= Edward E. Holloway =

American politician

Edward E. Holloway in 1950

Edward Estis Holloway (June 12, 1908 – April 8, 1993) was a Philadelphia cardiologist who also served as the last elected city coroner.

Holloway was born in 1908 in Philadelphia, the son of Daniel Holloway and Margaret Estis Holloway. Daniel Holloway was a doctor, one of just a few African Americans practicing medicine at the time. As a boy, Holloway often accompanied his father as he made housecalls on horseback in Southwest Philadelphia. After graduating from Central High School and Howard University, the son followed his father into the medical profession. He interned at Freedman's Hospital in Washington, D.C., before returning to his hometown in 1937 and starting his own practice in North Philadelphia.

Holloway married Mildred Brazington in 1938, but they divorced in the early 1940s. In 1944, he married again, to Ruth Smart, a social worker. Holloway quickly became recognized as one of the top men in his field; despite a lack of formal post-graduate training, he was certified by the American Board of Internal Medicine in 1946. In 1950, he became the second black doctor ever elected to the American College of Physicians. In 1955, he was the first ever elected to the American Board of Cardiovascular Diseases.
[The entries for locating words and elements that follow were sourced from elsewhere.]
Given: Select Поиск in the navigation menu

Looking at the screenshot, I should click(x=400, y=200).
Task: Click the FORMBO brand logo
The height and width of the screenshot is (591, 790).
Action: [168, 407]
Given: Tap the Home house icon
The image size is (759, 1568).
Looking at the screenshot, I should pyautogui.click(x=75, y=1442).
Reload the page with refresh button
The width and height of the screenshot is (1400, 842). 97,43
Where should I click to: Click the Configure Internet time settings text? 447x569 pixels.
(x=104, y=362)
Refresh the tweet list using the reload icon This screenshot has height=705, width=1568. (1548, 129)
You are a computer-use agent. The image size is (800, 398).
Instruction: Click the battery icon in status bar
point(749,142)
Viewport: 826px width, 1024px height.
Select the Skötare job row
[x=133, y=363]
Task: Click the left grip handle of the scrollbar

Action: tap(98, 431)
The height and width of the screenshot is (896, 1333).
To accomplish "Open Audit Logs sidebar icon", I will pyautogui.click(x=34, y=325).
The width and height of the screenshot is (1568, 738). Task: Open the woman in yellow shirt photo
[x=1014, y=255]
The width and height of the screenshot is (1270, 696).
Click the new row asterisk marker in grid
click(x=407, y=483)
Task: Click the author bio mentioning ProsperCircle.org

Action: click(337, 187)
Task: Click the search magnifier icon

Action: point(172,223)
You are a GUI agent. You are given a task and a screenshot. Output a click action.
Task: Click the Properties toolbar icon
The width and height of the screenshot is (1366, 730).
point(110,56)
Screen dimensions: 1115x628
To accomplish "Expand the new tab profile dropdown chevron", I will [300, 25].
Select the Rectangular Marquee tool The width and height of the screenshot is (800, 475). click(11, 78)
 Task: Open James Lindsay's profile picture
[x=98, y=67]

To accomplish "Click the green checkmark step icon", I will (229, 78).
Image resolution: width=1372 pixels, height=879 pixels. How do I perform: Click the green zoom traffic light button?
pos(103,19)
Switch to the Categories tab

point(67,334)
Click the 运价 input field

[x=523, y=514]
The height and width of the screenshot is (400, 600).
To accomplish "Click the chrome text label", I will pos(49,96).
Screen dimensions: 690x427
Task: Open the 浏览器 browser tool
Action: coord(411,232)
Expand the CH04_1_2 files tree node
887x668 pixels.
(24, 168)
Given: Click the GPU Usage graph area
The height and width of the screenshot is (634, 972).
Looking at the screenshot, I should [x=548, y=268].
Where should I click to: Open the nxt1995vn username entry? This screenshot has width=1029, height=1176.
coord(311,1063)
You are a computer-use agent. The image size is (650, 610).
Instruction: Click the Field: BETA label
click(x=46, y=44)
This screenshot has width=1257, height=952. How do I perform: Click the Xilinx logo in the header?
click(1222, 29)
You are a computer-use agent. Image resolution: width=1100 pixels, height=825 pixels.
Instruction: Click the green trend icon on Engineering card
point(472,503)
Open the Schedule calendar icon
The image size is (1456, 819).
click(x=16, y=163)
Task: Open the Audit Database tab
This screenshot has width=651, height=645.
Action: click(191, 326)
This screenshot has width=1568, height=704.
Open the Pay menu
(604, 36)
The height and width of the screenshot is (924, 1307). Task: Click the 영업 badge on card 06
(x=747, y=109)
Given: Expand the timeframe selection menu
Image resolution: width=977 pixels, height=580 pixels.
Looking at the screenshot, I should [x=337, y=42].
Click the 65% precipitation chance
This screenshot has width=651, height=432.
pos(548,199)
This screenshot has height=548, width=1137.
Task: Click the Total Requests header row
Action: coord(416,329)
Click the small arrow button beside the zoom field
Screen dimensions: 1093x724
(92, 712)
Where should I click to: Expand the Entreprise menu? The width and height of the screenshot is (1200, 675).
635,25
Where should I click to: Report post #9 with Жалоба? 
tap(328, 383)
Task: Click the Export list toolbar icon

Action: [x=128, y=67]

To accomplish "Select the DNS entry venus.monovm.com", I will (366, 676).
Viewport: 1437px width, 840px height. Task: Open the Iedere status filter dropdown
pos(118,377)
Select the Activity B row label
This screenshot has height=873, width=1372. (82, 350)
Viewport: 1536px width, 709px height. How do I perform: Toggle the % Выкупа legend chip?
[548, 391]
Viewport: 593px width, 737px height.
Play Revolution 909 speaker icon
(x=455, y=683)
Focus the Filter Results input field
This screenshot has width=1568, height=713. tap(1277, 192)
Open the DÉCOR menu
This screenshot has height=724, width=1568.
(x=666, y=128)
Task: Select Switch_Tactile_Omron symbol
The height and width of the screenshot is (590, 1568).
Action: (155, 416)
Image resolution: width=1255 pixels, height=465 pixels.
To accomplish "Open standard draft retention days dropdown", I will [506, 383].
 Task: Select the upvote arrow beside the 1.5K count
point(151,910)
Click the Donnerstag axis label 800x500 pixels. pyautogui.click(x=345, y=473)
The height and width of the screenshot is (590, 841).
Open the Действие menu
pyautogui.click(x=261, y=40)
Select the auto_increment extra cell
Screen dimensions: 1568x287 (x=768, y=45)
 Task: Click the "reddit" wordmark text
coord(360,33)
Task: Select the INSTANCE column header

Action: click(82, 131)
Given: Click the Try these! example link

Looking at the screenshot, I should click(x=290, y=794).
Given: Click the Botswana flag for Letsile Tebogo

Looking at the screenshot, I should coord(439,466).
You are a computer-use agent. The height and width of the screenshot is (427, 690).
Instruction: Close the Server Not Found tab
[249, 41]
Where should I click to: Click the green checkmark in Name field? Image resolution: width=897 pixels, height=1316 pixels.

In 1953, Holloway married again, to Carmen Chisholm, with whom he later had two daughters, Michelle and Cheryl. That same year, he ran in the local election for Philadelphia city coroner as a Republican and won. He never took office, however, as the Democratic-majority City Council abolished several county offices, including coroner, and converted the jobs to civil service positions. Holloway and city treasurer Francis D. Pastorius filed suit to retain their offices, but were unsuccessful.

Meanwhile, Holloway's medical career progressed as he rose from an instructor at Women's Medical College to a clinical associate professor of medicine. He also gained a reputation as an engaging speaker at medical conferences. He served as the final chief of staff at Frederick Douglass Memorial Hospital and the only chief of staff at its successor, Mercy-Douglass Hospital.

Holloway and his wife divorced in 1977. He married for the last time soon thereafter to Agatha Lawson. He continued to practice medicine until 1991, when he retired. Two years later, Holloway died at the age of 84 at Philadelphia's Graduate Hospital and was buried at Mount Lawn Cemetery in Sharon Hill, Pennsylvania.